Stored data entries

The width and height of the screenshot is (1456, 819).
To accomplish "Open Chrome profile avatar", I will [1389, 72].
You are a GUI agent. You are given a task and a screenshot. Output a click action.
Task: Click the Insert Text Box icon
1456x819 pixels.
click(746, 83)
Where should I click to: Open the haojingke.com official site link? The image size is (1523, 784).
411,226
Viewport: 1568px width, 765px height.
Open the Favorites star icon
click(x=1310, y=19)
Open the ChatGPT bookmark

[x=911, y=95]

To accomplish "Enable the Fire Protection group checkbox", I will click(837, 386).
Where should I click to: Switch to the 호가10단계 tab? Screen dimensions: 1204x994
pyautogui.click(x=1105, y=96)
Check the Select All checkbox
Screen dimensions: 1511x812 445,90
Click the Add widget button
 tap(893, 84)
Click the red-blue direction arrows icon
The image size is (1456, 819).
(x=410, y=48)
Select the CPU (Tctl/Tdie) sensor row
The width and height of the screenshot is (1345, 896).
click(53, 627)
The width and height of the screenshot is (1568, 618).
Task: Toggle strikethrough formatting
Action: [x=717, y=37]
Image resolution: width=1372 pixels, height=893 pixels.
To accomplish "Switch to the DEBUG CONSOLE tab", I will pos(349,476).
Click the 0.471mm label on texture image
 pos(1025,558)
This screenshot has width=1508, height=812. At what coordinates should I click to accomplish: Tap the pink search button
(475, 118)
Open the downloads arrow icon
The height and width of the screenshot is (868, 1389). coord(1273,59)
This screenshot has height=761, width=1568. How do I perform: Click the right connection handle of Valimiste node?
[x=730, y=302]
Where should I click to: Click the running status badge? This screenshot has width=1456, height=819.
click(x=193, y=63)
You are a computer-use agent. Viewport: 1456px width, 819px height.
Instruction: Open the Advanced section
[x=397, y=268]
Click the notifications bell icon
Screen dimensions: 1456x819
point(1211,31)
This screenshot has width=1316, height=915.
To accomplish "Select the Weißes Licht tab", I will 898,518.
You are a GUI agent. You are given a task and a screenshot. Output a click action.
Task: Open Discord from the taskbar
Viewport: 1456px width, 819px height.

* **Work instructions**: Identify every line above that includes the word "will", and show those lines.

* **Output for this task**:
To accomplish "Open Chrome profile avatar", I will [1389, 72].
To accomplish "Enable the Fire Protection group checkbox", I will click(837, 386).
To accomplish "Switch to the DEBUG CONSOLE tab", I will pos(349,476).
To accomplish "Select the Weißes Licht tab", I will 898,518.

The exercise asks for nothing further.